Criminal Justice Services Director Pam Weigand listens as Judge Sally Pokorny explains elements of Douglas County's specialty court programs to the Douglas County Commission on Wednesday, May 15, 2024.

On Wednesday, the Douglas County Commission had a chance to hear success stories directly from graduates of the county’s two specialty court programs.

During a work session at Wednesday’s County Commission meeting, commissioners received a presentation on the Behavioral Health Court and Drug Court programs, designed as alternatives to the traditional court system. The programs are presided over by Judge Sally Pokorny and Judge Mark Simpson, respectively.

The work session didn’t just include information from Pokorny and Simpson about how the courts function, though — they also brought along stories from grateful program alumni.

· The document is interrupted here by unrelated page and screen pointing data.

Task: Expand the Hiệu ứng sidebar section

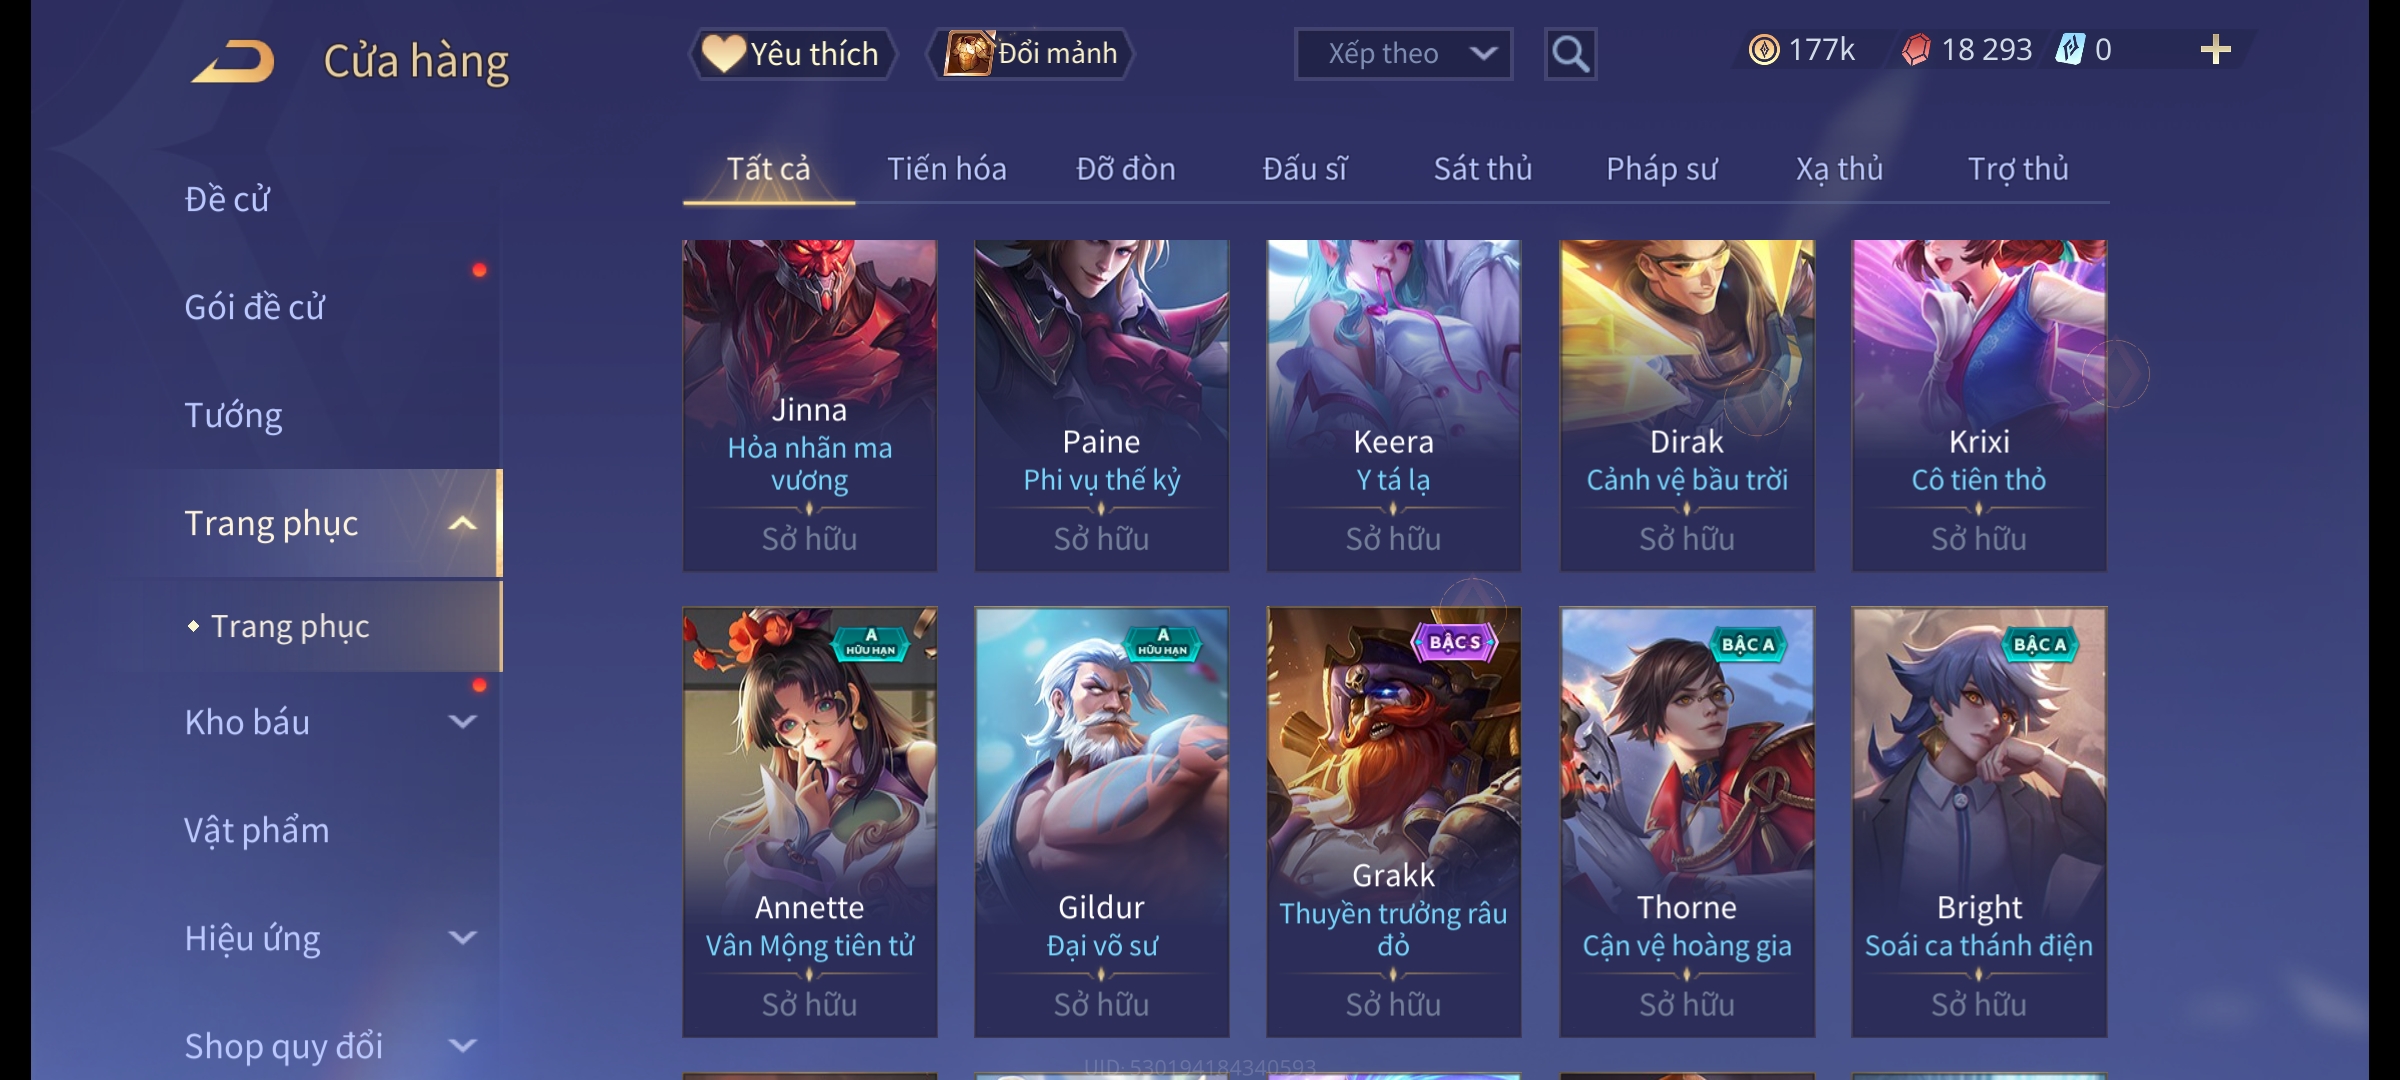Action: tap(462, 938)
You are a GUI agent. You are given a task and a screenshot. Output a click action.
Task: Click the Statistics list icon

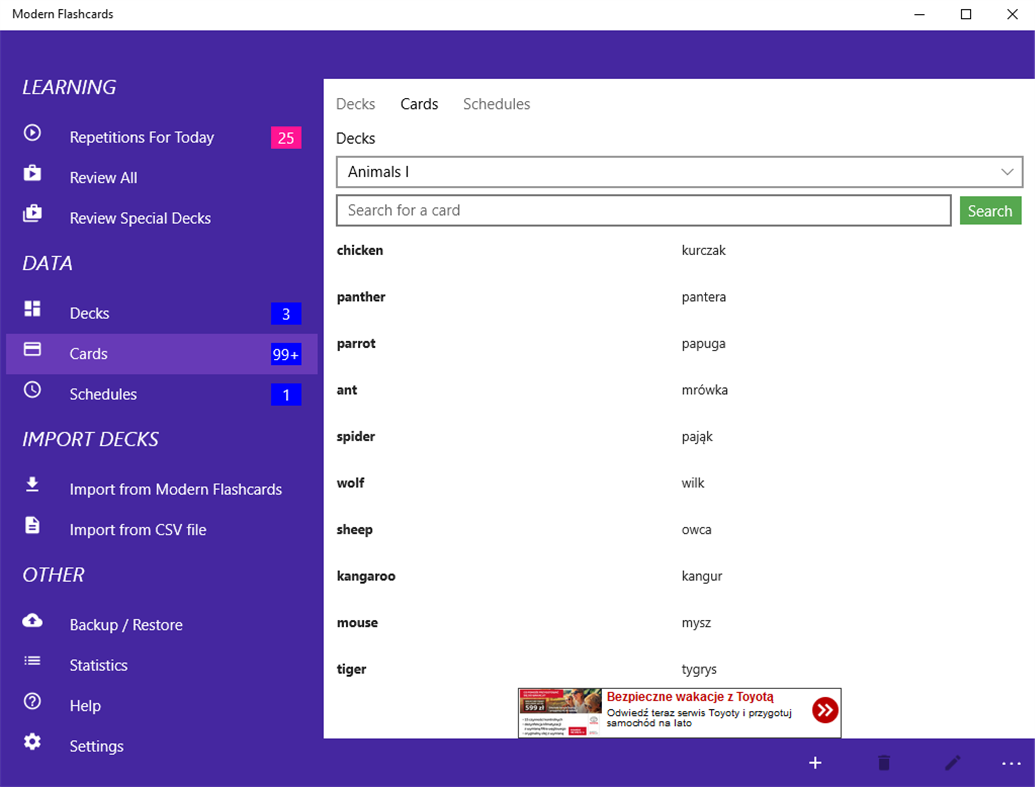pyautogui.click(x=31, y=660)
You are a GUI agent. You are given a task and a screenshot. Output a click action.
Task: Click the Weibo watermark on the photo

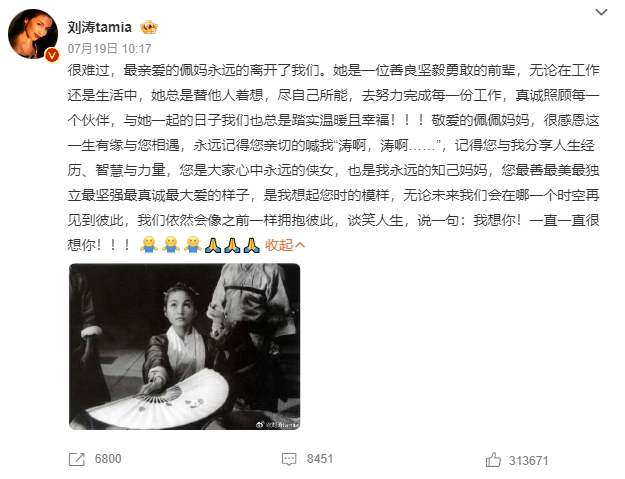point(277,425)
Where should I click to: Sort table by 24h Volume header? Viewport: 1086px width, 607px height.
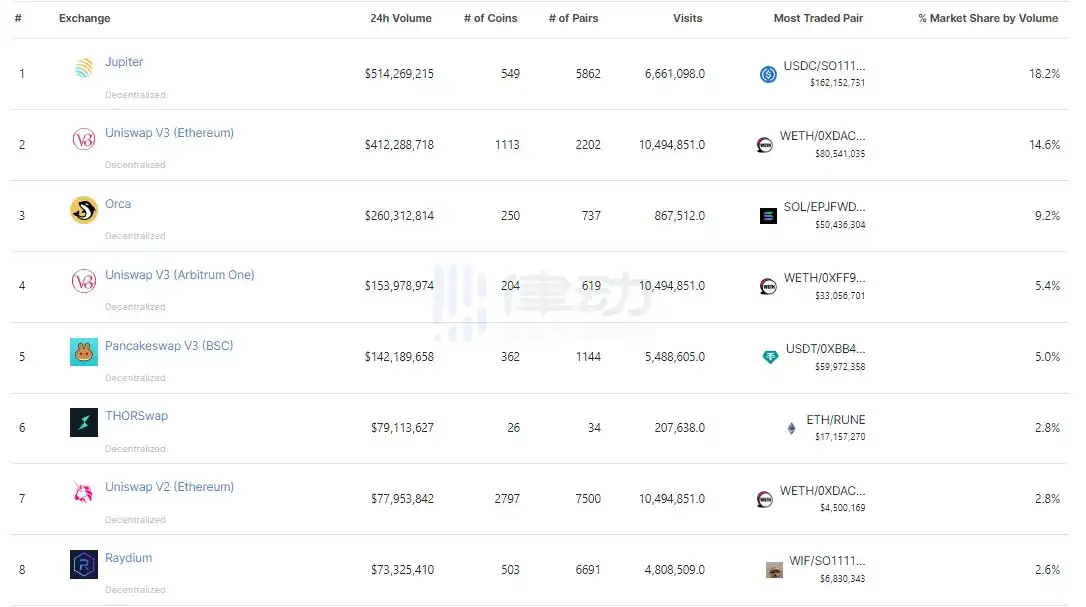click(x=401, y=18)
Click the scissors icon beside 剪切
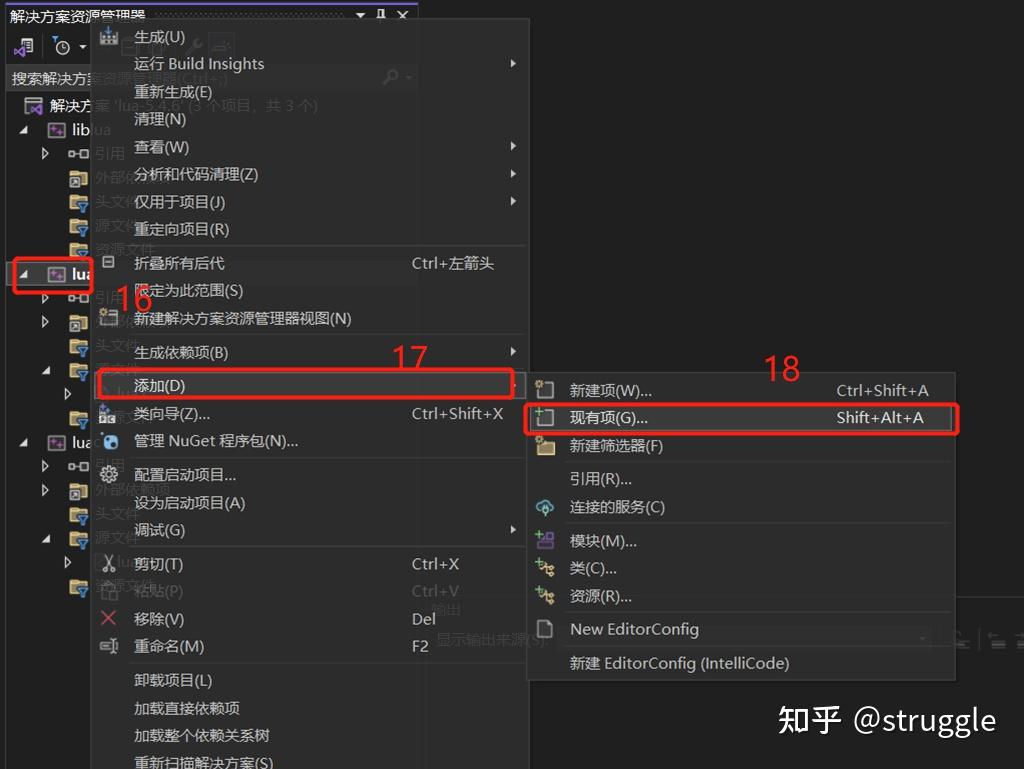The image size is (1024, 769). (108, 564)
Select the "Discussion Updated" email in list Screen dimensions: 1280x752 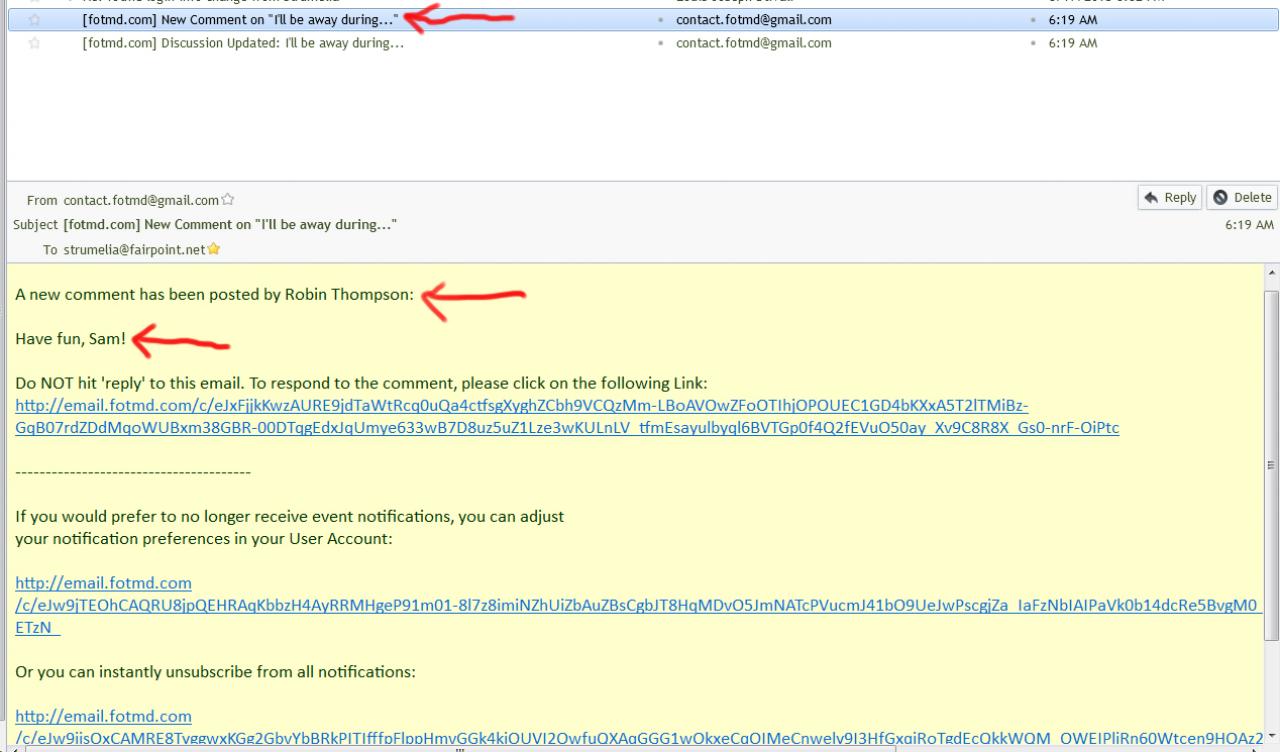click(x=243, y=43)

Defense attorney Brenda Clary, who represents participants in the Behavioral Health Court program, read a statement shared with her recently by the first client she worked with as part of the program. Five years after completing the program, Clary said that client is now attending college and working full-time.

“I am the happiest and healthiest I have ever been, both physically and mentally,” Clary read. “I’ve discovered a level of stability I’ve never known before. Recently, I’ve been reflecting on how much life has changed in the past five years, and I’ve recognized that this growth would not have been possible without the Behavioral Health Court of Douglas County.”

Another graduate, Timothy Shoulderblade, told his story to commissioners in person on Wednesday. A graduate of the Drug Court program, Shoulderblade was formerly homeless and struggled with drug and alcohol addiction but has now been sober for well over a year. Since graduating from the program just last month, Shoulderblade told commissioners he’s found work with Artists Helping the Homeless and has begun a social work degree program at Haskell Indian Nations University.

Another individual who spoke Wednesday told commissioners about how her son benefited from the Behavioral Health Court, and said she felt more counties throughout Kansas should have programs like these.

Those stories drew emotional reactions from all three commissioners, who voiced their appreciation for those community members’ willingness to share them.

“I think so often what we work on here seems very policy-based, and it’s really great to hear stories that we can understand how it’s impacting members of our community, how members of our community are giving back to these programs,” Commissioner Patrick Kelly said. “I just want to applaud that — thank you for that gift today to us.”

Before hearing those stories, commissioners got a high-level overview of the two programs from Pokorny, Simpson, Criminal Justice Services Director Pam Weigand, Senior Data Analyst Matt Cravens and Criminal Justice Coordinator Katy Fitzgerald. Some of that overview included numbers — like the 145 individuals accepted to the Behavioral Health Court since 2018 and the 51 accepted to the Drug Court since its launch in 2020, or the 53% completion success rate for both court programs.

The group also explained its efforts to adhere to best practices for specialty courts, based on the standards of All Rise, a training, membership and advocacy organization dedicated to justice system innovation.

Next steps for the programs will include an upcoming two-part evaluation process, which Fitzgerald explained to commissioners. She said the county intends to complete two types of evaluations for each court, starting with a “process evaluation” assessing the extent to which the programs follow and implement research-based best practices. That evaluation process would take place between July and December this year.

The second evaluation, focused on whether the programs have delivered the intended services and had the intended impacts on participant outcomes, would take place in 2025.

Commission Chair Karen Willey asked about what costs might be associated with those evaluations. Fitzgerald said the two-part evaluation process would be contingent on funding in the county’s 2025 budget. She said the process evaluation portion comes with an estimated cost of $61,000, and she’s made a budget request for $150,000 overall.